UPDATE 5/6/2022: U.S. Customs and Border Protection (CBP) issued a memo announcing the elimination of Border Patrol Critical Incident Teams (BPCITs), which have repeatedly interfered with law enforcement investigations of agents involved in the killing and harming of community members. Read our press release here.
Border Patrol Critical Investigative Teams (BPCITs) may be the largest and longest standing shadow police unit that is operating today in the federal government. The Southern Border Communities Coalition (SBCC) has called on Congress to launch an investigation and oversight hearings into the unlawful operation of BPCITs. Now, ten House and Senate committee and subcommittee chairs sent a letter to the Government Accountability Office (GAO) requesting an investigation into the involvement of these shadow units. Simultaneously, the chairs of two of these committees — the House Committee on Oversight and Reform and the House Committee on Homeland Security — published a letter requesting information – by February 7th 2022 – about the "potential misconduct" of these specialized teams. These teams act without congressional authority, thus exist only to obstruct justice, undermine public safety, and violate public trust.
BPCITs began in 1987 in the San Diego sector, followed by other sectors thereafter. They are known by many names including Sector Evidence Teams and Evidence Collection Teams. Their stated purpose is to mitigate civil liability for agents. There is no known equivalent in any other federal law enforcement agency. They are not independent investigators seeking facts. Instead they seek to exonerate agents. They act as cover-up units, protecting agents, rather than the public, and they answer to no one except the Border Patrol chiefs that control them.
HERE ARE FIVE THINGS YOU NEED TO KNOW ABOUT BORDER PATROL COVER-UP SHADOW UNITS:
1. BPCITs are illegal. BPCITs have no legal authority to investigate use-of-force incidents. The BPCITs are not authorized by Congress to engage in federal investigations in agent-involved killings and other use-of-force incidents. That authority is given to the FBI, the DHS Office of Inspector General (OIG), and, in limited circumstances, to the CBP Office of Professional Responsibility (OPR). They are also not formally deputized by any of these agencies to investigate. Their existence is simply unlawful.

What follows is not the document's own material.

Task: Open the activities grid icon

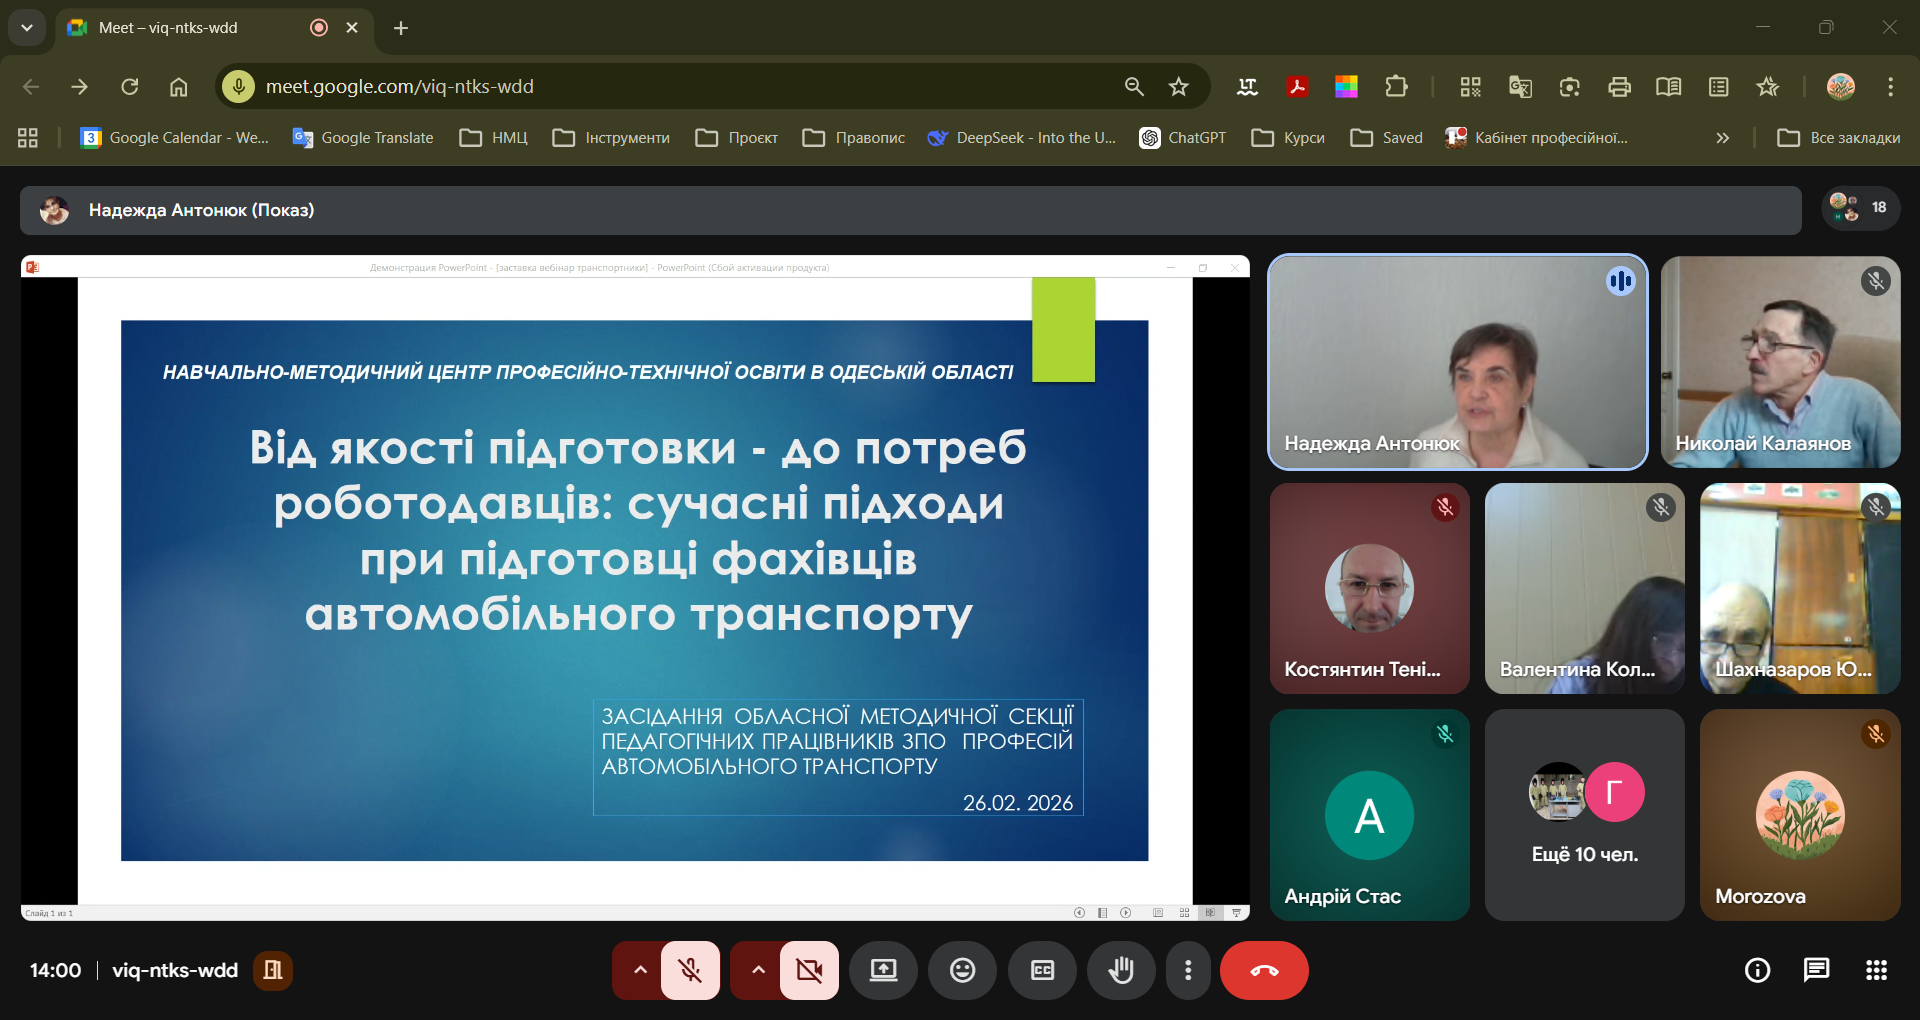Action: [1876, 970]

2. BPCITs are guilty of obstruction of justice and interfering with police investigations. Every day that BPCITs continue to exist, abuses go unchecked and agents get away with murder, as they did in the case of Anastasio Hernández Rojas and so many others. BPCITs withhold, corrupt, and destroy evidence against an agent, and cover-up any wrongdoing by agents. They are at the root of Border Patrol impunity. There can be no meaningful accountability of border agents as long as BPCITs exist.

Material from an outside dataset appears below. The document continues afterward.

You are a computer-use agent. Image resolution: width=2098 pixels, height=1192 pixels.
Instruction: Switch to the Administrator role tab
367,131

3. BPCITs existence was a secret. Our investigation into these cover-up units found statements from members of BPCITs, police investigative records, public disclosures, court records, and more. They point to what may be the largest and longest-standing shadow police unit operating in the federal government today. BPCIT units are not listed in any agent handbooks. BPCITs do not have federal employee job code designations. BPCITs are called different names across different border patrol sectors to create inconsistency and protect their secrecy. It is imperative that Congress investigate them.

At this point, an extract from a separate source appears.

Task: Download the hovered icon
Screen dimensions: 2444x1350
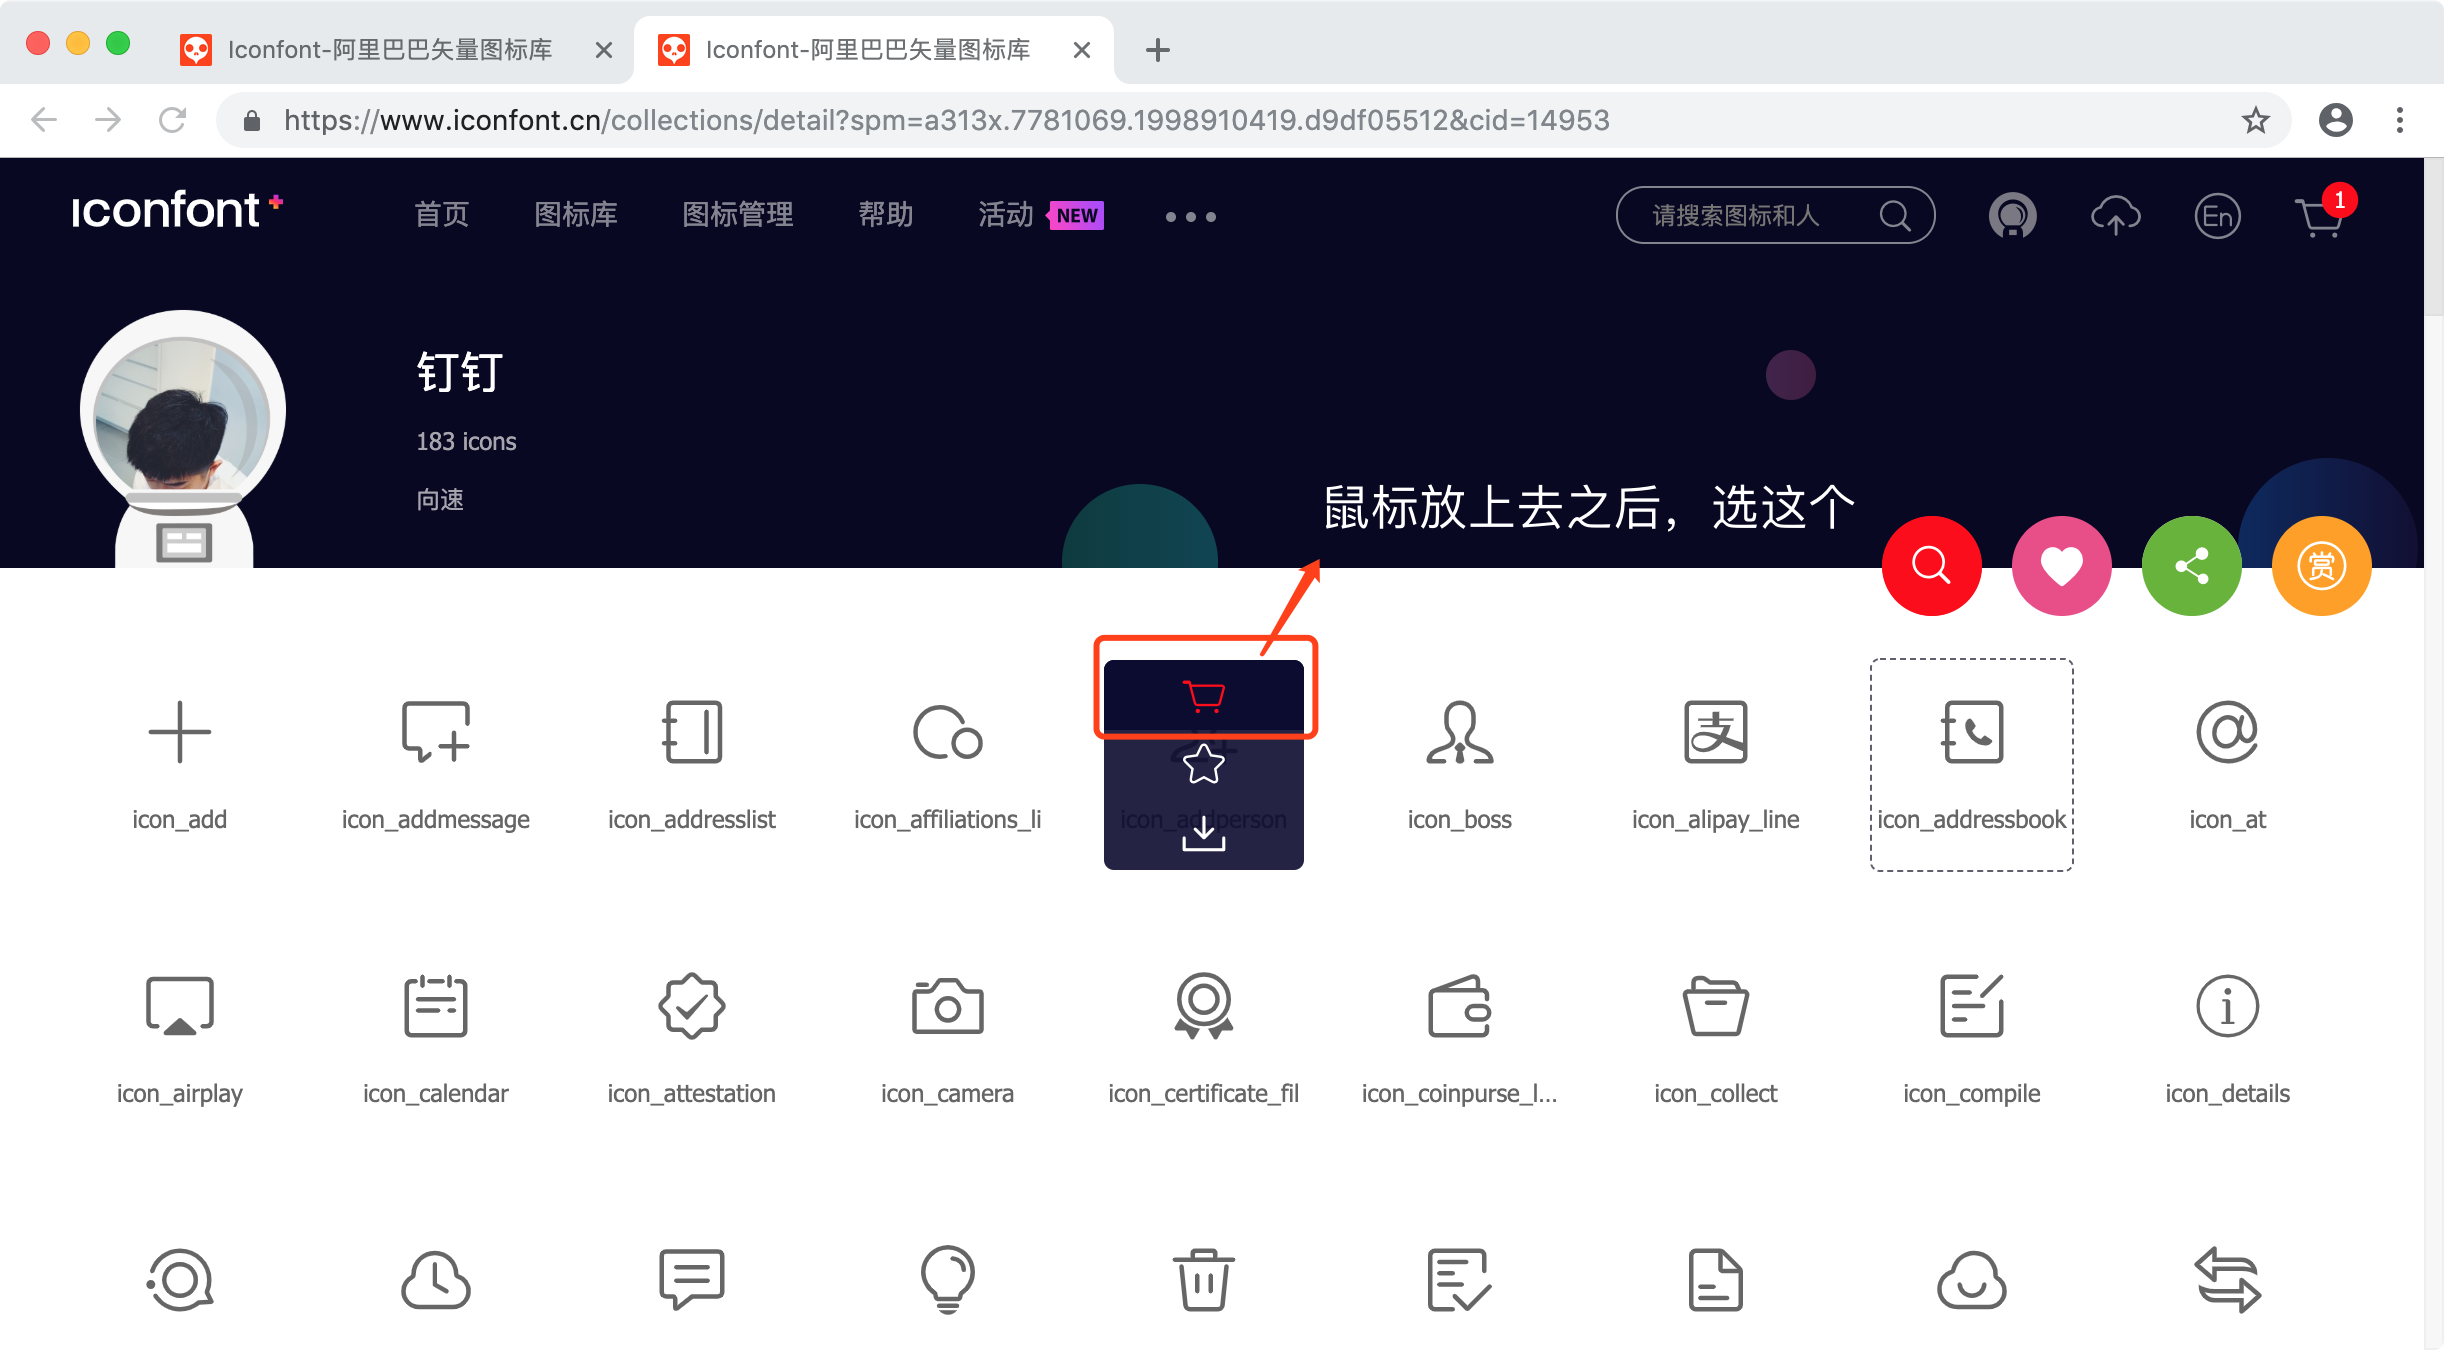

4. BPCITs must be abolished and investigated by Congress. The danger of abusive and unaccountable federal agents who operate outside of the law cannot be understated. They threaten the public they encounter and subvert legitimate law enforcement investigations. They undermine public safety and violate public trust. We call on the appropriate congressional committees to investigate BPCITs as soon as possible. These units must be shut down and abolished. On January 24th 2022, members of congress requested an investigation into these shadow units. On February 2nd 2022 the Department of Homeland Security (DHS) acknowledged the existence of these units and shared their intentions to "regulate" the Border Patrol Critical Incident Teams aka cover-up teams. This is an admission of guilt that these units were and are unregulated, unauthorized, and unchecked. More than that they are illegal, have engaged in criminal acts of obstruction of justice, and should be prosecuted. BPCITs should be ended.
5. Cases involving BPCITs must be reopened & reviewed. Cases where there was a grave injustice committed as the result of the activities of BPCITs must be reopened and reviewed. The fact that no border agent has ever been successfully prosecuted for lethal or excessive use of force in the nearly 100 year history of the Border Patrol is not accidental. It is by design, and for more than three decades has resulted in impunity directly due to the interference of unauthorized Border Patrol cover-up units that have protected agents rather than the members of the public harmed by them. Justice and closure are needed for the families and friends of these people who were murdered by Border Patrol agents.